§ **Assignment**
Transcribe exactly, and without pictures, the lines from the one that contains "777x683 pixels. At" through the last line of the material.

---+---

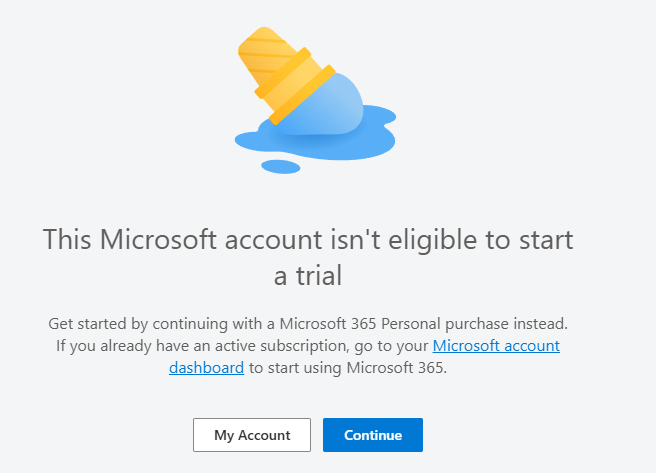Viewport: 656px width, 473px height.
Task: Click the word "dashboard" in the link
Action: pos(206,367)
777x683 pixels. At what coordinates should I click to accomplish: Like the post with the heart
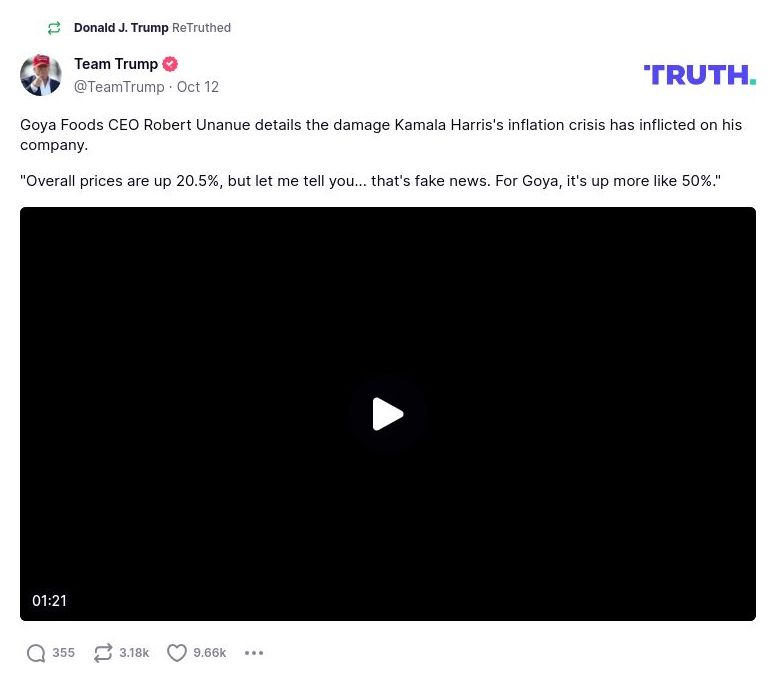click(177, 653)
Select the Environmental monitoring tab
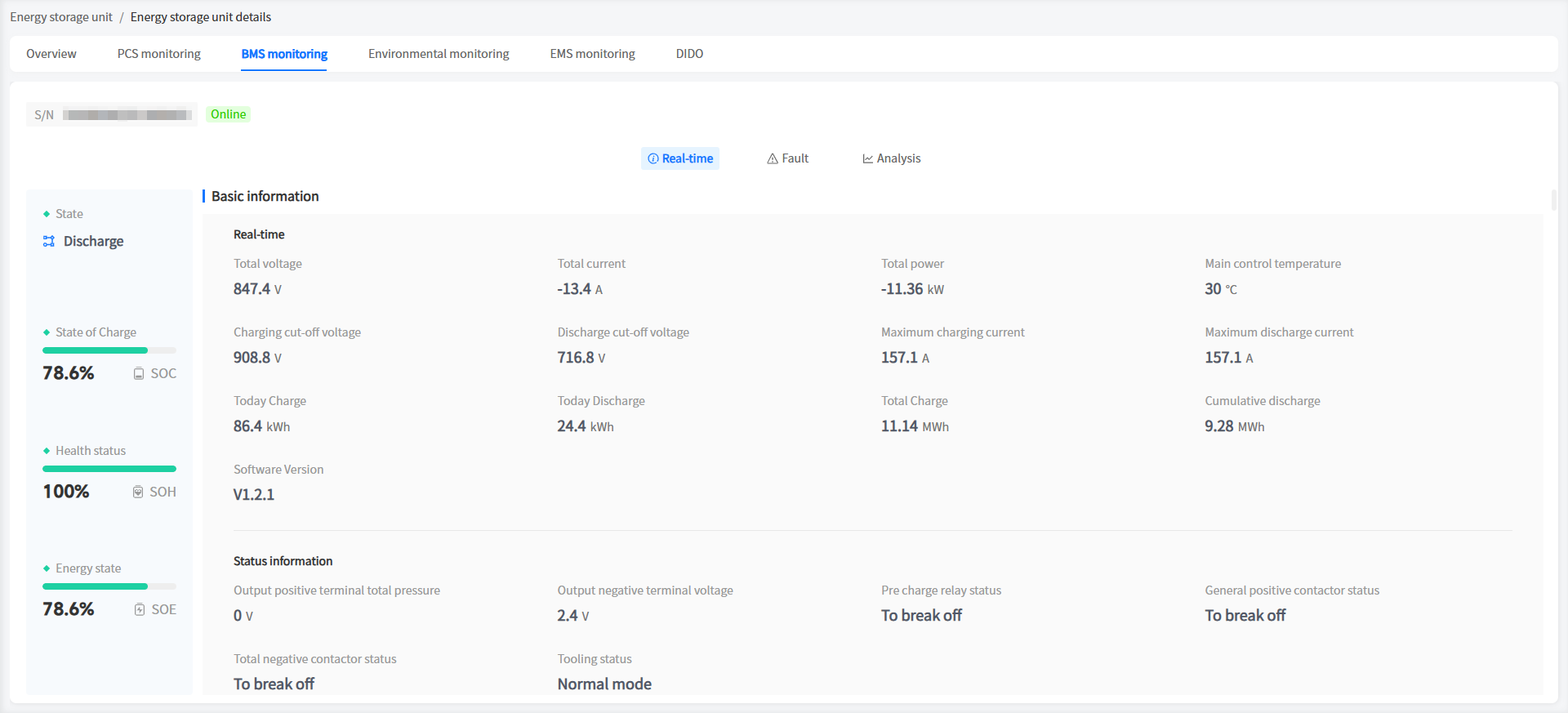1568x713 pixels. click(439, 54)
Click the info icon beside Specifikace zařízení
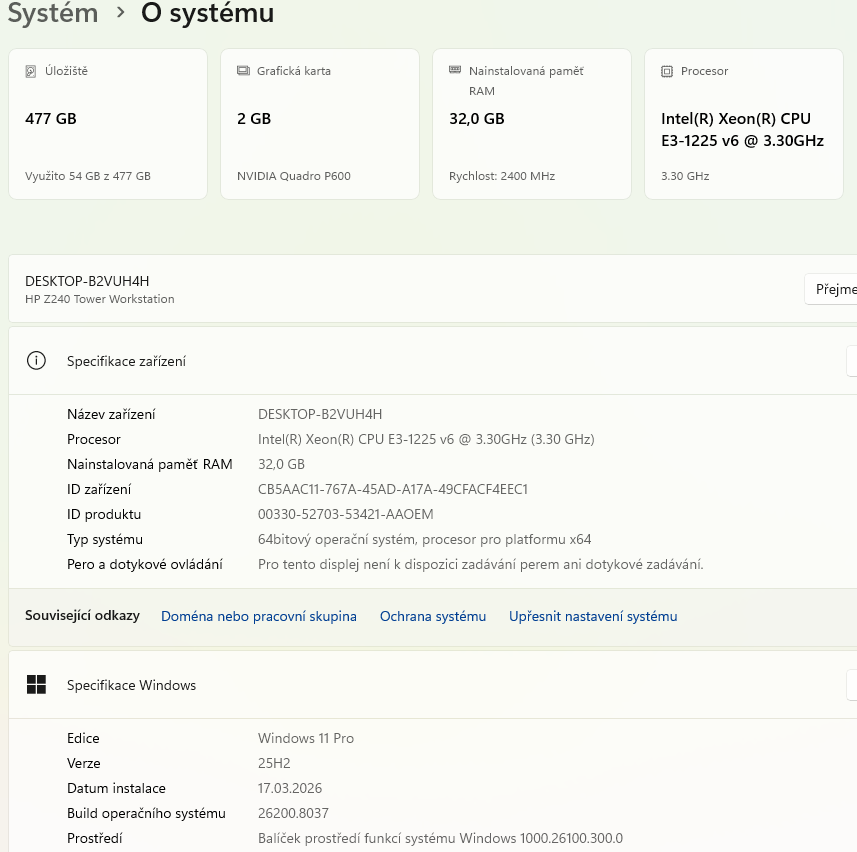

---+---

§ **Output of the task**
777x683 pixels. At what coordinates should I click to accomplish: Like the post with the heart
click(177, 653)
Select the Environmental monitoring tab
1568x713 pixels. click(439, 54)
Click the info icon beside Specifikace zařízení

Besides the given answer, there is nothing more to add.